Would you please set down, word for word, the lines from the one with "You are a computer-use" through the final line of the data below, omitting any pictures?

Material to process section start

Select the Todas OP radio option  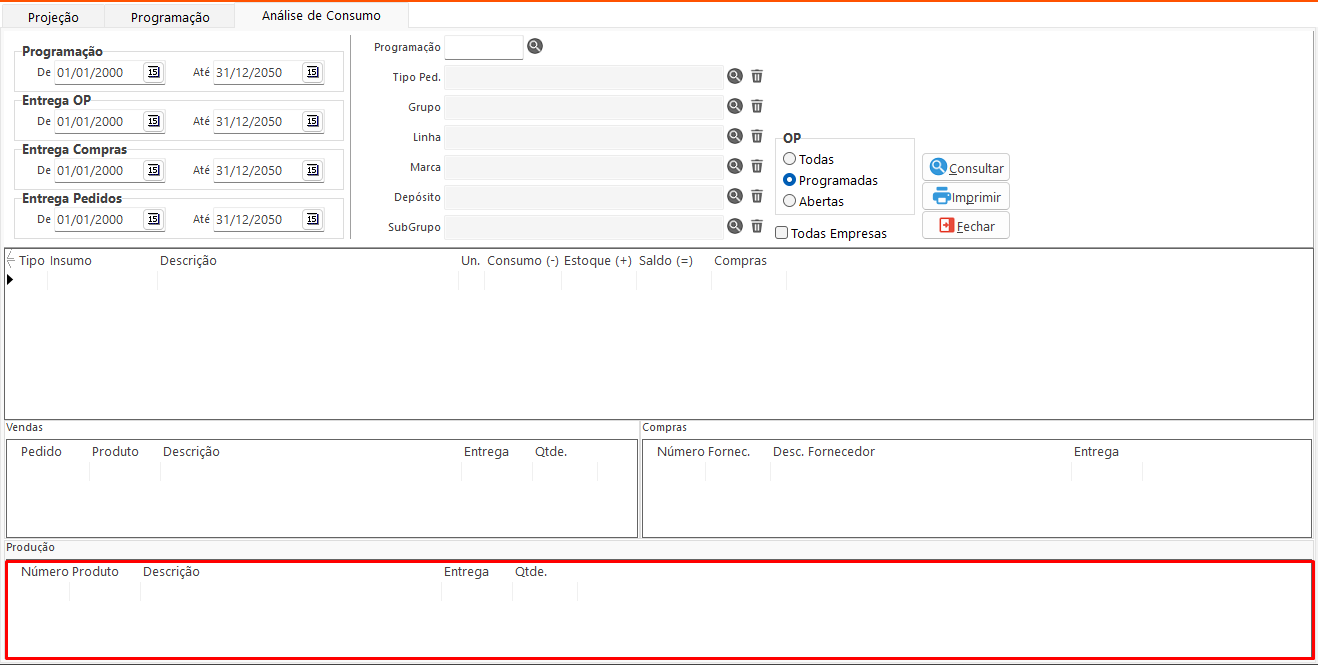tap(790, 159)
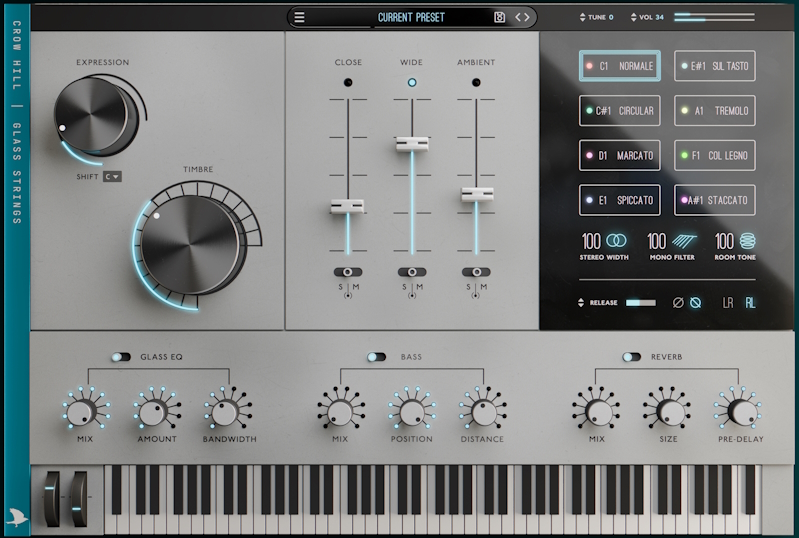Select the A1 Tremolo articulation
Viewport: 799px width, 538px height.
coord(714,111)
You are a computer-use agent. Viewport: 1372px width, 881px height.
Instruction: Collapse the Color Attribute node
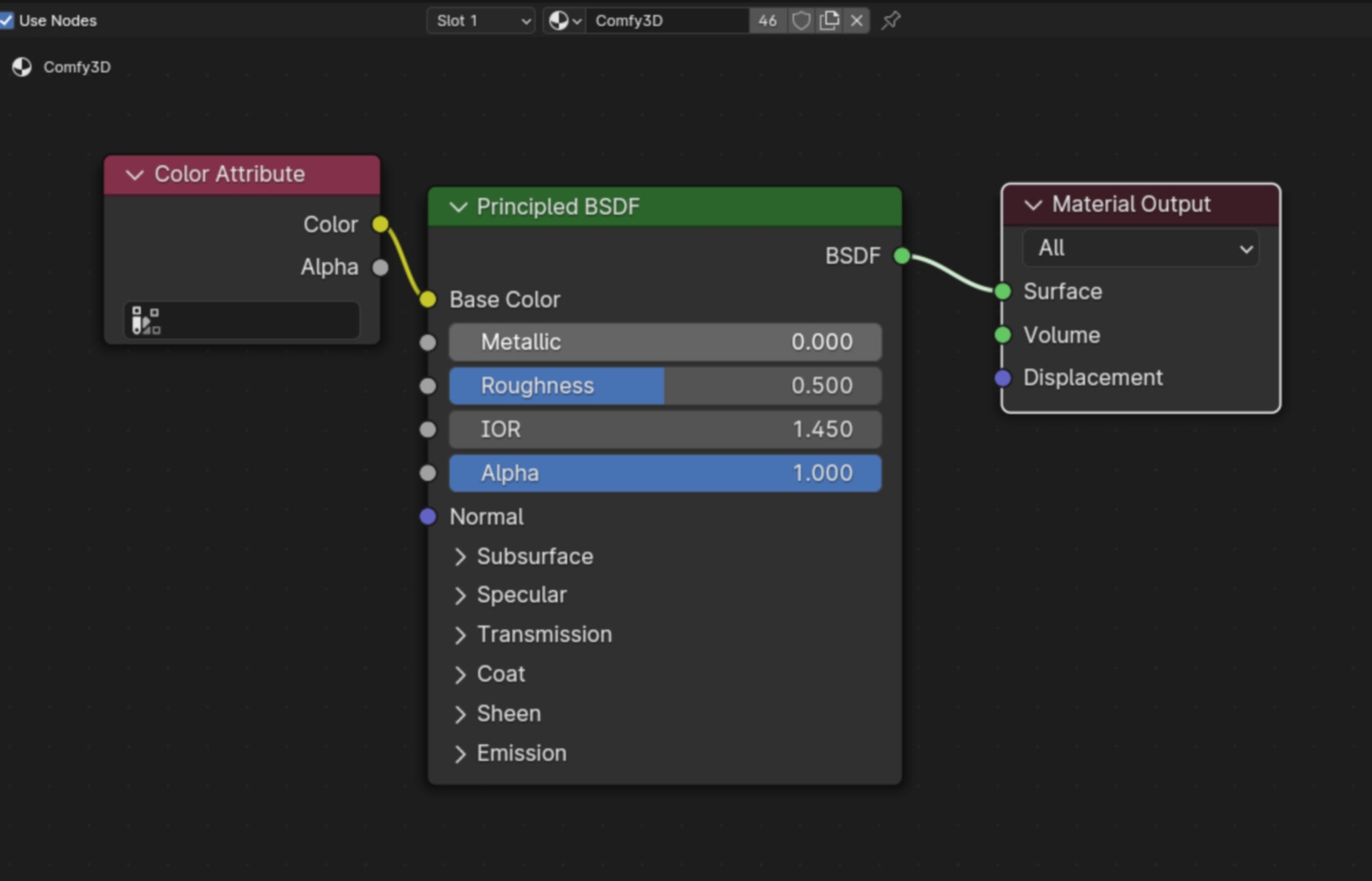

Material to process section end

## Solution to the problem
You are a computer-use agent. Viewport: 1372px width, 881px height.
Instruction: Collapse the Color Attribute node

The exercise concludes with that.